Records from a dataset
**********

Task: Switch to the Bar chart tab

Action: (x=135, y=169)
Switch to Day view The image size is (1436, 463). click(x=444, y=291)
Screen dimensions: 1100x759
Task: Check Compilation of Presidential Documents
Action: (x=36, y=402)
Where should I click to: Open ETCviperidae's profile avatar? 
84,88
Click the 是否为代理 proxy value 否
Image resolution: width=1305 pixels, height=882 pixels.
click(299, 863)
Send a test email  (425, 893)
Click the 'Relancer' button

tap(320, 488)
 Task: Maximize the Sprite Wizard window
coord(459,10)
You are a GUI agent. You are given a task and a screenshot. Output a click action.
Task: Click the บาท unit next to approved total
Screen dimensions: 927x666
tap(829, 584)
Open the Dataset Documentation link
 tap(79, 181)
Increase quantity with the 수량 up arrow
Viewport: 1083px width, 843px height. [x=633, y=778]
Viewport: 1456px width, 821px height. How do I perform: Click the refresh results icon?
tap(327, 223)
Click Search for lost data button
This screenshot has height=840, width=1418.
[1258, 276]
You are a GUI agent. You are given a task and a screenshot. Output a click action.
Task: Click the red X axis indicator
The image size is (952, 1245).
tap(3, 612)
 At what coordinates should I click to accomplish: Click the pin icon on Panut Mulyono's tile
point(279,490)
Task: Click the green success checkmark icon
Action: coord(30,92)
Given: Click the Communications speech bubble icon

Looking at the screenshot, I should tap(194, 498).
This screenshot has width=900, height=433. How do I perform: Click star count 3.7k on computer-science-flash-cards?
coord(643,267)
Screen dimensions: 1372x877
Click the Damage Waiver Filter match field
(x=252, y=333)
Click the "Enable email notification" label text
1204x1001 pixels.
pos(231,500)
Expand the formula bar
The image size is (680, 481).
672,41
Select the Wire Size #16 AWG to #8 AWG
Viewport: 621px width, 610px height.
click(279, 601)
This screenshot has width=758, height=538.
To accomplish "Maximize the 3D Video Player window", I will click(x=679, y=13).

**********

* [ASSIGNMENT]
Only the span from the line with "This screenshot has width=900, height=433." through the final line of the records goes in the output, each line unchanged.

* [YOUR RESPONSE]
This screenshot has width=900, height=433. How do I perform: Click star count 3.7k on computer-science-flash-cards?
coord(643,267)
Screen dimensions: 1372x877
Click the Damage Waiver Filter match field
(x=252, y=333)
Click the "Enable email notification" label text
1204x1001 pixels.
pos(231,500)
Expand the formula bar
The image size is (680, 481).
672,41
Select the Wire Size #16 AWG to #8 AWG
Viewport: 621px width, 610px height.
click(279, 601)
This screenshot has width=758, height=538.
To accomplish "Maximize the 3D Video Player window", I will click(x=679, y=13).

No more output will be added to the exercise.